Bisogna precisare che sui descritti effetti benefici della vitamina D e sui processi biologici sottostanti ci sono fra gli studiosi conclusioni talora discordanti, riconducibili soprattutto a conoscenze ancora parziali in campo medico. Resta il dato oggettivo che, in questi ultimi anni, parte della ricerca si sta orientando verso una valorizzazione del ruolo della vitamina D nei percorsi di cura delle malattie autoimmuni e delle malattie muscolo-scheletriche, sia pure con grande prudenza poiché un eventuale sconfinamento del paziente in una situazione di disequilibrio per eccesso di detta vitamina potrebbe per lui rivelarsi nocivo.
Per quanto concerne l’assunzione di vitamina D, le conoscenze attuali sconsigliano di superare la quantità quotidiana di 100 μg di vitamina D per i soggetti di età compresa tra i 9 e i 71 anni, rispetto ai quali è provato che dosi prolungate di almeno 200 μg al giorno potrebbero portare ad ipercalcemia con conseguenti danni (a volte irreversibili) a cuore, reni e fegato.

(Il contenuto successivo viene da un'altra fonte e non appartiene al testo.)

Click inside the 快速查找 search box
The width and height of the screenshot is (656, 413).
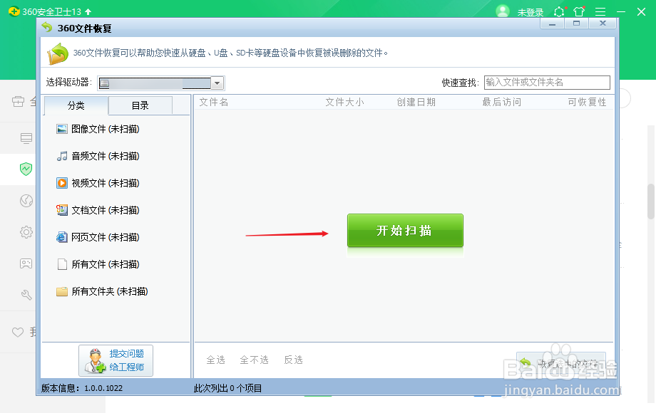pyautogui.click(x=545, y=82)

Discorso a parte merita lo stato di gravidanza, nel corso del quale dosi “molto elevate” di vitamina D potrebbero determinare una forma di ipercalcemia materna in grado di accrescere il rischio di ritardo mentale e deformità facciali del nascituro.

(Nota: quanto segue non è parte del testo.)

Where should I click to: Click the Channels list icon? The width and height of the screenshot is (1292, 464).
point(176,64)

Quanto ai bambini, una indicazione del “Comitato di Redazione del Gruppo di lavoro sull’uso dei farmaci della AUSL di Reggio Emilia” prevede che a quelli molto piccoli alimentati con latte materno (fornito di scarsa quantità di vitamina D) debba essere somministrata un’integrazione di questa vitamina di circa 400 Ul/die fino a quando non assumono almeno 1 litro di latte in polvere o latte intero. Il medesimo Gruppo di lavoro così si esprime in merito agli adolescenti: “Gli adolescenti che non introducono 400UI/die di vit. D attraverso latte o alimenti arricchiti con vit. D (es. cereali), previo controllo dei livelli ematici, dovrebbero ricevere la supplementazione. I soggetti ad aumentato rischio di deficit sono quelli con malassorbimento cronico, in trattamento con farmaci antiepilettici o appartenenti a particolari etnie come asiatici, africani, mediorientali”).
Sembra appurato che la gran parte di vitamina D venga acquisita dall’organismo attraverso l’esposizione della pelle ai raggi solari, fermo restando che pure l’alimentazione ha un suo ruolo, e riguarda soprattutto l’assunzione di cibi quali fegato, pesce, uova e funghi; non sono noti casi di intossicazione da vitamina D da parte di “soggetti adulti sani”, che si espongono al sole senza particolari eccessi e si alimentano normalmente.
Cautela e consultazione di un medico sono raccomandabili nell’assunzione di vitamina D attraverso gli integratori alimentari (questo è un discorso che vale in linea generale per tutti gli integratori, di ogni genere e specie), che a prima vista sembrano innocui prodotti naturali, ma in realtà possono produrre effetti collaterali non di rado anche particolarmente lesivi per l’organismo.
Mirella Elisa Scotellaro
Nota Bene: questo articolo ha finalità informative di carattere generale, e non può in nessun caso sostituire le valutazioni del medico.